[Opening Provided records section]
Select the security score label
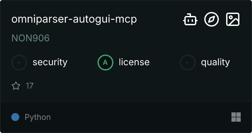 [x=50, y=63]
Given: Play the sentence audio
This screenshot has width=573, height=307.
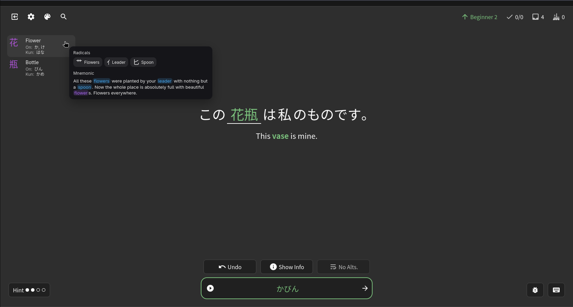Looking at the screenshot, I should [x=210, y=289].
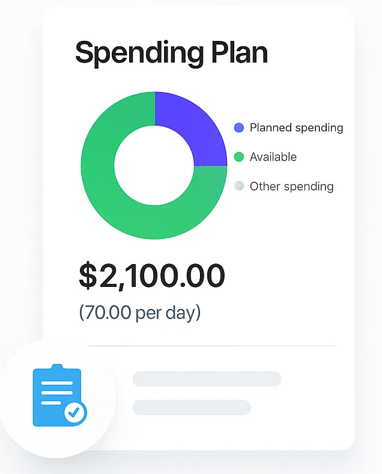Click the $2,100.00 total amount
Screen dimensions: 382x474
[152, 275]
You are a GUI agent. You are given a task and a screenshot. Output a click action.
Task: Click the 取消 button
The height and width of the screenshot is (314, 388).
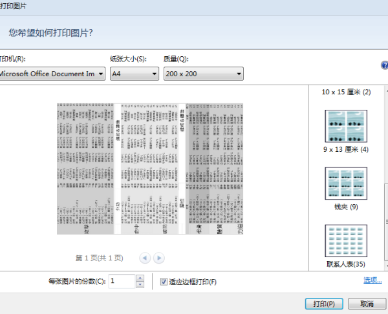click(x=367, y=303)
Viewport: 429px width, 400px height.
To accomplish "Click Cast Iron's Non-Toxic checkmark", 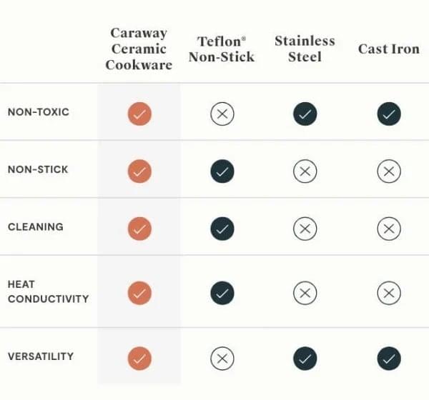I will [x=389, y=114].
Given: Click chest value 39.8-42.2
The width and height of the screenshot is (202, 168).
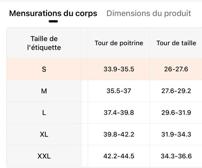Looking at the screenshot, I should pos(119,134).
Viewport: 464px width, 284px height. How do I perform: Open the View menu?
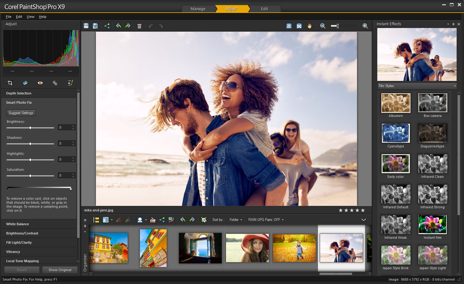(x=30, y=17)
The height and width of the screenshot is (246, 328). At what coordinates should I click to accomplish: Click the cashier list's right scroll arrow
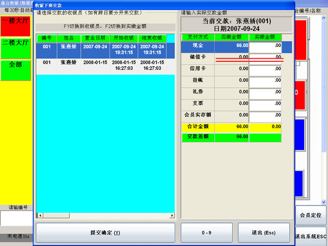(x=171, y=215)
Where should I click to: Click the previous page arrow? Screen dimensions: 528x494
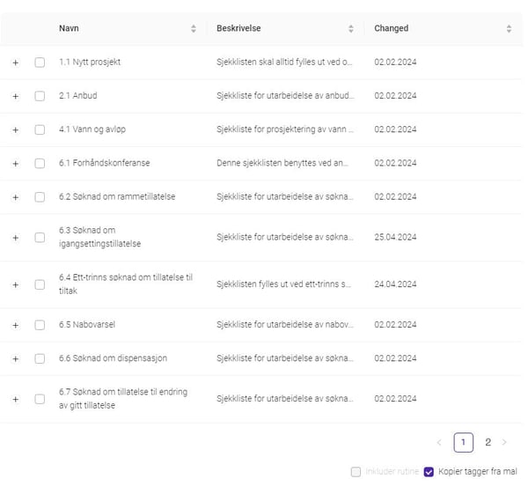(x=439, y=442)
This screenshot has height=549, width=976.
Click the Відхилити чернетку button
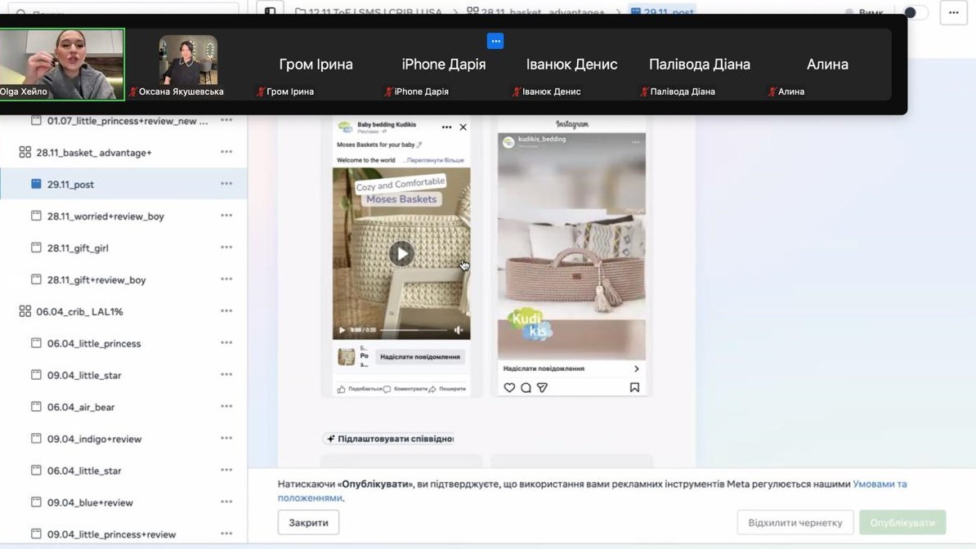pos(795,523)
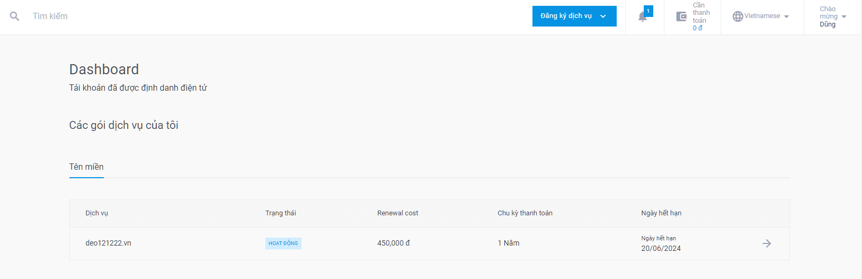Expand the Đăng ký dịch vụ dropdown
Screen dimensions: 862x279
pos(574,16)
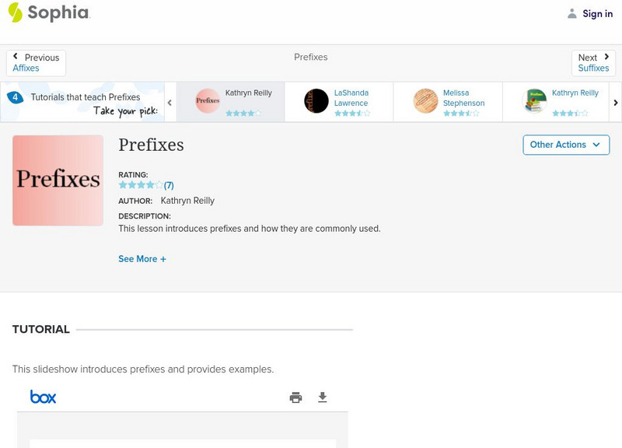
Task: Go to Previous lesson Affixes
Action: coord(36,63)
[Closing Provided records section]
* Your task
In the answer, give only the lines from the one containing "Given: Click chest value 39.8-42.2" through the end of the records above, each reproduced exactly. Include no pictures.

* Exercise solution
Given: Click chest value 39.8-42.2
The width and height of the screenshot is (202, 168).
Looking at the screenshot, I should pos(119,134).
Viewport: 464px width, 284px height. How do I perform: Open the View menu?
(x=30, y=17)
The height and width of the screenshot is (246, 328). At what coordinates should I click to accomplish: Click the cashier list's right scroll arrow
(x=171, y=215)
Where should I click to: Click the previous page arrow? Screen dimensions: 528x494
(x=439, y=442)
This screenshot has height=549, width=976.
Click the Відхилити чернетку button
pos(795,523)
Expand the Đăng ký dịch vụ dropdown
Screen dimensions: 862x279
pos(574,16)
Task: Go to Previous lesson Affixes
Action: coord(36,63)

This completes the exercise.